Pero sin duda, lo que ha disparado las alarmas de la Plataforma de Atención Temprana y de ATEMP, ha sido la modificación de los baremos, “basados en un criterio de elaboración fundamentalmente psicopedagógico” de necesidades educativas especiales que “no tienen en cuenta los factores de riesgo ni introducen parámetros de prevención”. Según Pérez López, con este cambio “hay familias que actualmente reciben atención temprana que, de aprobarse esta propuesta de ley, van a quedar fuera de los baremos” y que por lo tanto “van a tener que acceder a centros privados para poder dar a sus hijos e hijas la intervención que necesitan”.

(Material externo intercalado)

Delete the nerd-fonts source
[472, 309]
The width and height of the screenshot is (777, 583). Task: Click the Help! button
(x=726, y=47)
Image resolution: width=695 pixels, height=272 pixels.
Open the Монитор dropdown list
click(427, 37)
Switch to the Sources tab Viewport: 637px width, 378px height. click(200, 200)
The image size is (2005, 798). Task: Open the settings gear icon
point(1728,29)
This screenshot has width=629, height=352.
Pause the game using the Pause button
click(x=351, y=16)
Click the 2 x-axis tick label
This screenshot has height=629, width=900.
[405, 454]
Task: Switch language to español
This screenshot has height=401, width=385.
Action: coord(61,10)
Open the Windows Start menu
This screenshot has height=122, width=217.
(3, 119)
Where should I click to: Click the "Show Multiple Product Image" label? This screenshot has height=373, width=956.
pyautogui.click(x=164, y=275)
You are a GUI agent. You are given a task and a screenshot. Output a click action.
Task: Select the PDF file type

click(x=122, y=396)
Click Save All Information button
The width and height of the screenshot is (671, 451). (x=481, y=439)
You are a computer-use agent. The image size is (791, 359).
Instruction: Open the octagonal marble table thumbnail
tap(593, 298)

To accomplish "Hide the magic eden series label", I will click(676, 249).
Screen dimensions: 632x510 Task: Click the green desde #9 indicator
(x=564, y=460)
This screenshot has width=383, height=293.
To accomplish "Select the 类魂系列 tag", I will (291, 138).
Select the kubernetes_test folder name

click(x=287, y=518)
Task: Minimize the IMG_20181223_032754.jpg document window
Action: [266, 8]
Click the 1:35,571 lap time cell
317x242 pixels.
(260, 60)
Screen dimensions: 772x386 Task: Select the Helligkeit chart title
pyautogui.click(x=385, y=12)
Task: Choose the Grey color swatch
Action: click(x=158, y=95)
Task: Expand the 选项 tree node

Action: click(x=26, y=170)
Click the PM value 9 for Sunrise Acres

Por su parte, la portavoz de Podemos ha criticado que el Gobierno regional “no se haya sentado a escuchar a expertos y a colectivos, tal y como estamos haciendo desde Podemos, antes de atreverse a presentar un proyecto de ley que recorta derechos y limita un servicio público tan importante como este, mediante el que se detectan alteraciones en el desarrollo de niños y niñas, interviniendo lo antes posible y evitando problemas mayores en el futuro”. Para Marín, este hecho es el que demuestra que el interés de la vicepresidenta Isabel Franco, consejera tránsfuga de Política Social, “no es mejorar la atención temprana ni dar respuesta a las demandas y necesidades de las familias”, sino que “sólo es otro intento privatizador”, buscando que las empresas habituales de la red clientelar del Gobierno regional se hagan con el servicio, “dejando fuera a los niños y niñas de las familias que no puedan permitirse la asistencia privada”. La diputada ha reiterado que desde Podemos “van a seguir llevando todas las reivindicaciones de la Plataforma de Atención Temprana y de ATEMP hasta la Asamblea, apostando por la retirada de esta ley y la elaboración de un nuevo texto que sí dé respuesta a las necesidades reales de los centros, de los usuarios y de los profesionales de la Atención Temprana”.